Only one stretch of the listing below is wanted: the line with "Select 2x playback" and all lines after it. Reproduce that stretch exactly.

__Data under study__.
= Beginning of Section =

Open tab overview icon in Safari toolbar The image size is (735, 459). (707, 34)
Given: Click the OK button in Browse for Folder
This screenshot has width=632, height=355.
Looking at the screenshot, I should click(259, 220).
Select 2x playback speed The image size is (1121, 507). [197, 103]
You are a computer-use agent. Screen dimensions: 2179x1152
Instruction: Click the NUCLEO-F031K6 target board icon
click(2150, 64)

= End of Section =

__Answer to this exercise__.
Select 2x playback speed The image size is (1121, 507). [197, 103]
You are a computer-use agent. Screen dimensions: 2179x1152
Instruction: Click the NUCLEO-F031K6 target board icon
click(2150, 64)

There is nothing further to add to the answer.